Alaric woke before the sun, the pale gray light creeping through the battered curtains of his room at the Rusted Oak. His body felt marginally better than the night before—the steady pulse of new vitality already working its subtle magic. Small aches were gone, replaced by a steadier endurance that reassured him his decision to invest in his body hadn't been wasted.
Today wasn't about surviving another night.Today was about building.
He quietly strapped the combat knife to his waist beneath his jacket, double-checked the alarm trap on his door, and slipped into the growing pulse of the city.
Zenith didn't sleep; it only changed masks. Where gangs had prowled the alleys at night, daytime belonged to merchants, laborers, and the desperate. Alaric blended into the flow, just another shadow among thousands.
His first goal was simple: supplies. Food, basic medical gear, and some burner comms if he could afford it. No more relying on luck and scraps. If he wanted to climb out of the gutter, he needed tools, information, and allies.
He made his way through the crumbling edges of the Grey Quarter, slipping into a half-ruined marketplace called the Crossroads. A chaotic sprawl of stalls, hawkers, and illegal vendors, it was a place where anything could be bought—if you knew who to ask.
Navigating through the maze, Alaric felt eyes on him constantly. Not all were hostile; most were just scavengers looking for easy marks. Still, he kept a hand loose near his blade.
A flash of red caught his eye—a fabric vendor shouting above the crowd—and a second later, a sharp whisper reached his ears.
"Psst. Fresh goods. No questions."
Alaric turned subtly. In a gap between two leaning stalls, a man lounged against a rusted wall. Shabby coat, quick eyes, a permanent smirk carved onto his face. Classic fixer.
"Looking for work? Or something... sharper?" the man asked, tapping the side of his nose.
"Depends," Alaric said cautiously. "What are you offering?"
The man grinned. "Opportunities. Information. Protection, if you got the coin."
Information. That was what Alaric needed more than anything.
"Name's Kieran," the man said, extending a hand Alaric didn't take.

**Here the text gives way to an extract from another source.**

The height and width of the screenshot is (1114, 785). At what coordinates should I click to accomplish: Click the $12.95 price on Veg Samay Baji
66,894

"Al," he replied, offering the shortened name he often used on jobs.
Kieran didn't seem to mind the brush-off. Instead, he leaned closer. "There's a job opening for runners. Moving a package across district lines. Pays decent."
"What's the catch?"
Kieran's grin widened. "You get seen by the wrong people, you disappear."
Simple. Dangerous. But also the perfect way to learn more about Zenith's underbelly.

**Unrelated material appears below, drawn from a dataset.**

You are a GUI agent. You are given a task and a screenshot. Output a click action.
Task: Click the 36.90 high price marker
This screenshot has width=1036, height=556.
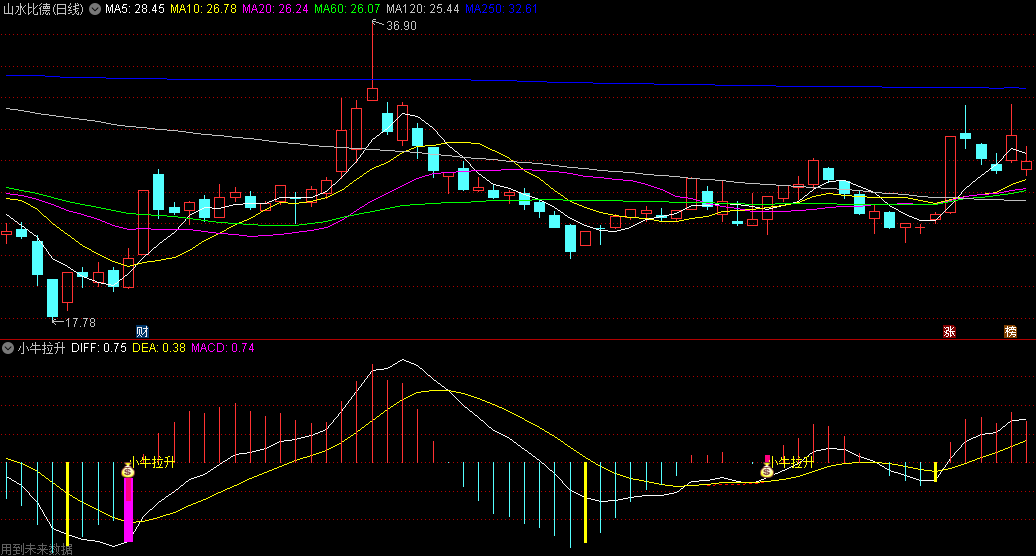click(x=400, y=26)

"I'm listening," Alaric said.
They moved to a shadowed corner, where Kieran laid out the deal. A simple courier mission—pick up a package from the Drowned Market and deliver it across the East Bridge to a contact waiting in an abandoned service station.
"Get it done quick and quiet, and there might be more work," Kieran said, tossing him a battered burner phone. "Updates come through that."
Alaric slipped the phone into his pocket. He didn't trust Kieran—no sane person would. But he needed an in, and this was it.
"One more thing," Kieran added, almost as an afterthought. "Watch for the Crimson Jacks. They're hunting freelancers on their turf lately."
Wonderful.
Alaric left without another word, weaving back into the crowd. As he walked, his system pulsed quietly.
[New Quest Available: Shadow Delivery]
Objective: Deliver the package to the target without being caught.
Reward: 1 Stat Point
A grin tugged at his lips. Finally, a quest that played to his strengths.
But before he took a step further toward the Drowned Market, he paused, feeling that prickling sensation crawl up his spine again.
Someone was watching him.
Not Kieran. Someone else. A gaze heavier, sharper.
He drifted into a side alley, blending with a group of day laborers. He didn't look back immediately—he'd learned better. Instead, he used the reflections in cracked windows, the faint distortions in puddles on the ground.
A figure. Cloaked, distant, always just a few steps behind.
Not moving to engage. Just… observing.
Alaric's pulse quickened, but he forced himself to keep walking casually. If they wanted him dead, they'd have struck already.
Was it her again? The mysterious woman from the slums?
The thought sent a shiver of something he couldn't name down his spine.
He needed to stay focused.
The package first. Then he'd deal with the shadows trailing him.
Zenith wasn't just a city of opportunity.It was a city of predators.
And Alaric intended to become the most dangerous one among them.